EXERCISE OBJECTIVE:
Only an exact copy is wanted: the lines from the one holding "Image resolution: width=1410" through the last line below, minus the pictures.

>>>

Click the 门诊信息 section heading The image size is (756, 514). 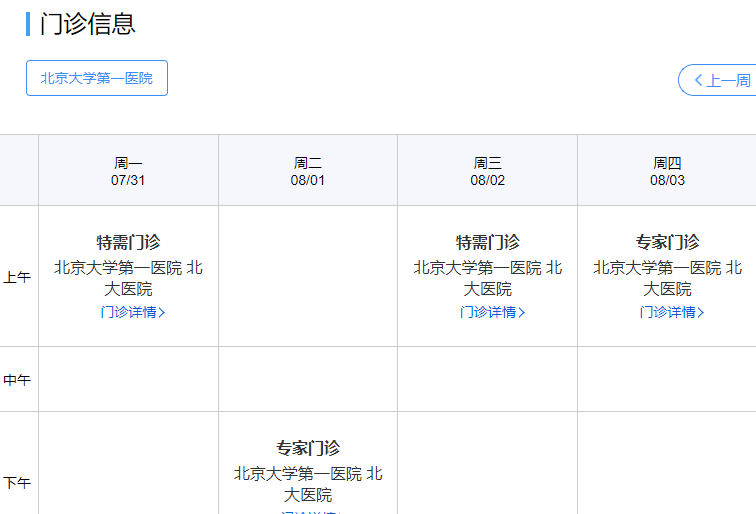87,24
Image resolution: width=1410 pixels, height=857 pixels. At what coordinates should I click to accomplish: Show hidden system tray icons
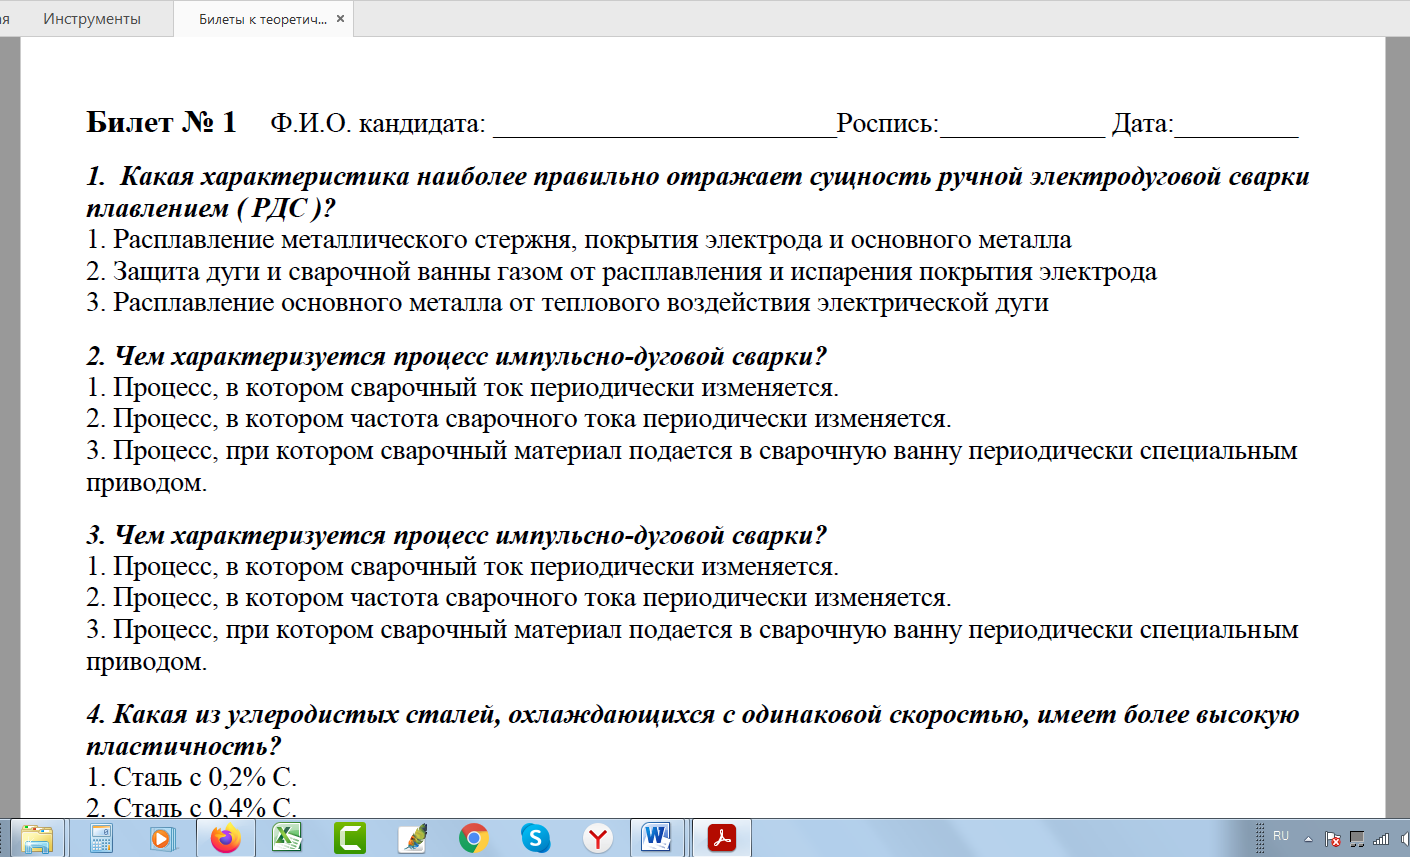[x=1308, y=839]
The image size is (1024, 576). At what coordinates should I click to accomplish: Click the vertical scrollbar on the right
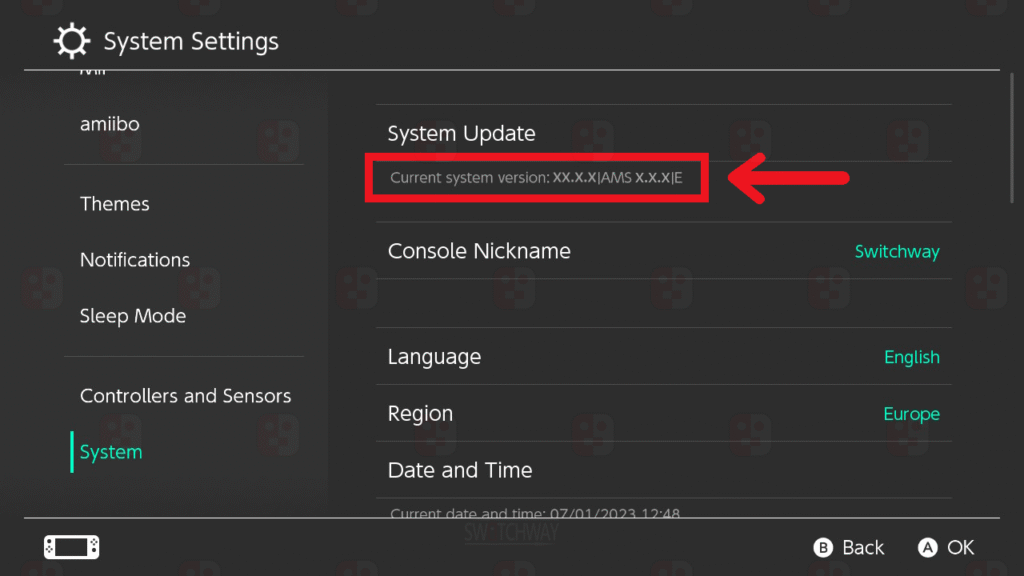coord(1012,138)
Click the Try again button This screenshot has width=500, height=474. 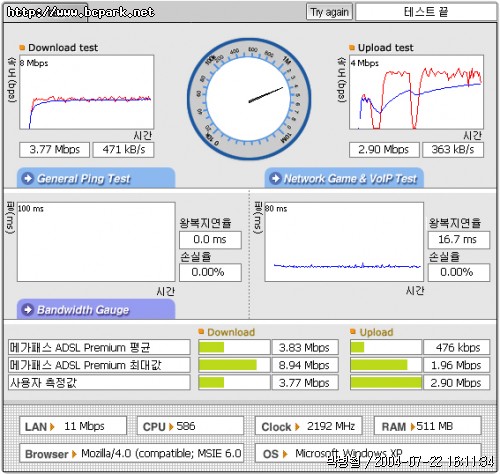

<<<

EXERCISE SOLUTION:
Image resolution: width=1410 pixels, height=857 pixels. At what coordinates should I click to accomplish: Show hidden system tray icons
[x=1308, y=839]
The image size is (1024, 576). At what coordinates should I click to accomplish: Click the vertical scrollbar on the right
coord(1012,138)
Click the Try again button This screenshot has width=500, height=474. 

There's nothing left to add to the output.